Making an Impact
Bill Long 7/20/06
Lessons from The Weakest of Us
If there is one consistent message I get from my 20-30 something graduate school students in law, it is that they want their lives to have an impact or, alternatively said, that they want to make a difference in life. And, students of course are not alone in this desire. Professionals go to conferences, write books, get their ideas "out there" and hold forth with passion and engagement because all of us, to one degree or another, want to have an impact in life. Coaches and sports analysts talk about "high impact" players; even law school deans are now into the act. I know this because my colleagues are often commended by my dean because they have published an article in a "top 30" law review journal. How do we know it is a "top 30" journal? Because someone has measured the "impact" of these journals. I once learned how "impact" was measured in law review journals. It had to do with assigning points to the "rank" of the people who wrote articles for the journal. For example, if you got a Supreme Court Justice to write an article for you (very rare), it was 1000 points, while if you got a local federal judge to write an article, you might only get 250 points. I think there were also points given for rank of school, circulation, etc. It all seemed very subjective to me, but not, apparently to people who were worried about their impact. Examples from many fields of this phenomenon could be multiplied.

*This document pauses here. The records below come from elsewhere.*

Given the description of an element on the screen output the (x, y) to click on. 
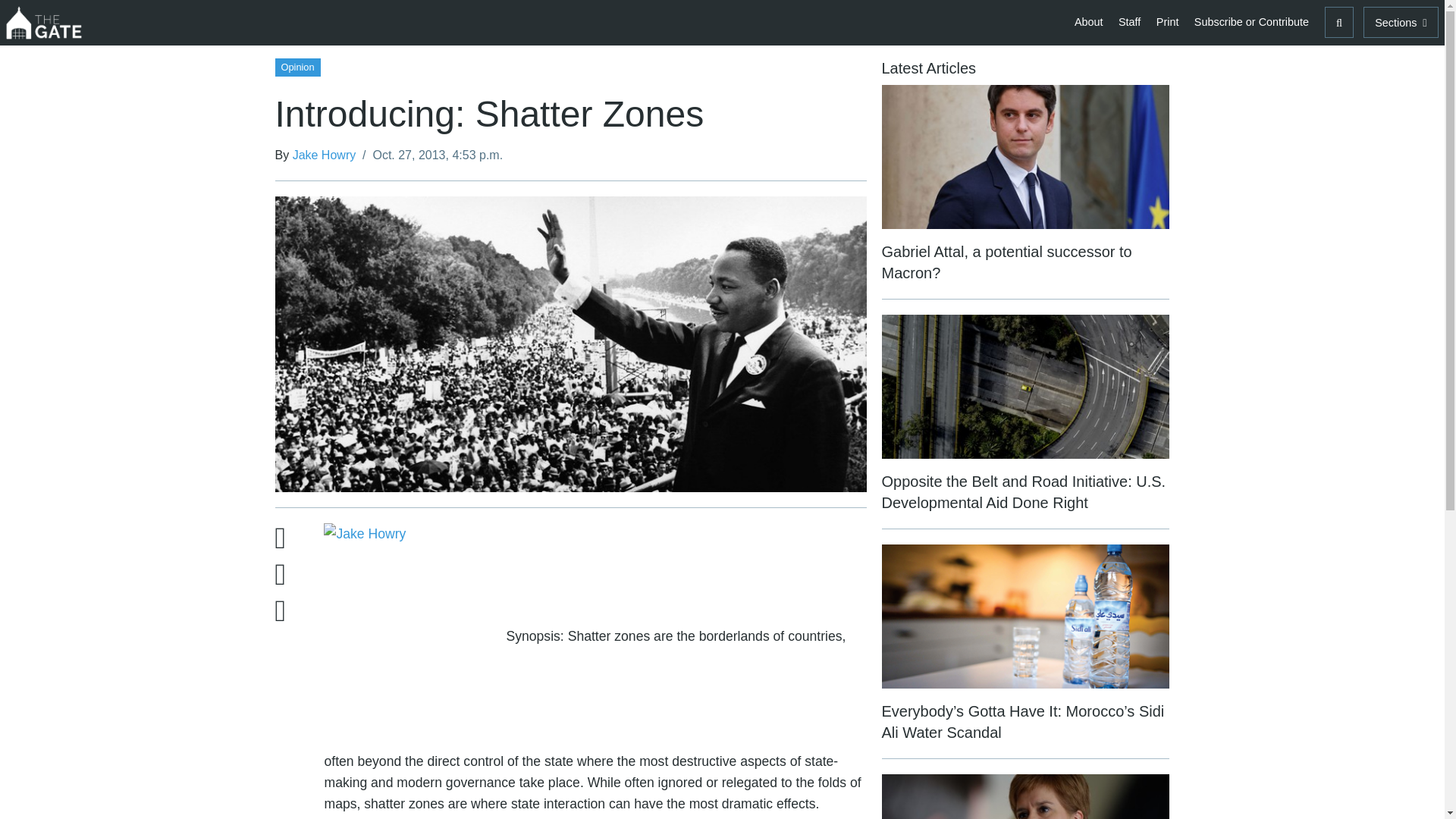
Staff (1129, 21)
Sections   (1400, 21)
Jake Howry (324, 154)
About (1088, 21)
Opinion (297, 65)
Subscribe or Contribute (1251, 21)
Print (1167, 21)
The swift demise of the cult of Nicola Sturgeon (1024, 796)
Gabriel Attal, a potential successor to Macron? (1024, 192)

So it caught me up short when, in the last two days, I have run into people or situations where their impact or influence was completely unrelated to their desire to "have an impact." And, it made me think that perhaps the biggest impact we will ever have on people, if that is our interest, will come when we don't worry about the impact we are having. Let me illustrate.
Autism and Impact
I spent the last two days as a guest of the Autism Research Institute of San Diego. Run for the past 40 years by pioneering researcher and parent of an autistic child, Dr. Bernard Rimland, this institute has kept in the forefront the importance of research for understanding the etiology and nature of autism (they are, rightfully, reluctant to speak of "cure" or "healing" of autism). In fact, Dr. Rimland's 1964 book Infantile Autism, now considered a classic in the field, was written to try to understand the nature of his son's (born in 1956) autism. In this book Rimland put to bed once and for all in this culture (though the myth still lives in some European countries) that autism is derived from "refrigerator mothers," i.e., mothers who are emotionally distant from their children. But he, whose doctorate was in experimental psychology, wouldn't have even entered into the world of autism research (then in its infancy) had not his own world been decisively influenced by his son's autism. It was the child who was just acting like a child, with terror-filled screams and objections to being held, with gentle rocking motions and inability to "connect" with the world around him, that led to a new way of perceiving autism in our culture.
And Dr. Rimland isn't alone in this. One of the more recent books on the biomedical approach to autism (i.e., which emphasizes that there are things, either in diet or various therapies, including some drug therapies, which may lessen the impact of the child's autism) is writen by Dr. Jacquelyn McCandless. She, a psychiatrist, "retooled" herself in 1996 after realizing that her 21 month-old granddaughter was exhibiting some of the classic signs of autism. Her well-written and passionate book, Children with Starving Brains (2002; 2005) is her attempt to respond to the impact that granddaughter Chelsey's autism had on her life.
One wouldn't be too far removed from reality to argue that it is the unintended impact of loved ones afflicted by this disability that has caused ripples not simply in the families affected but also in the larger medical and autism community. And, as I argue here, I think their disability can be perceived as a sort of gift to our society.
Losing a Father
Then, while I was still musing on the "unintentional impact" that autistic children have on the world, I ran into a friend and colleague who had just returned to Oregon from the Midwest, where he saw his father for the last time. While he was visiting his father, the father (85 years-old), who had been suffering a variety of serious age-related impairments, injured himself in a fall and then gradually slipped into a coma and died. My friend recounted to me the experience of being next to his father's side as he breathed his last. While it was the full context of my friend's father's life which had an effect on him and others, it was the manner in which his father died that seemed to stay with my friend on this occasion. Gentle breathing, labored breathing and then no breathing. Breath will, for my friend, never be perceived in quite the same way.
Conclusion
People of talent and ambition can sometimes almost drive themselves crazy worrying about their "legacy" in the future or their current "impact" on the world stage. These examples teach me that the most profound impact often comes when the one who projects the impact is quite unaware of it. Though I will never fully deny the regnant theory that impact is a calculated phenomenon, these two stories from this week have made me increasingly skeptical of the current theory.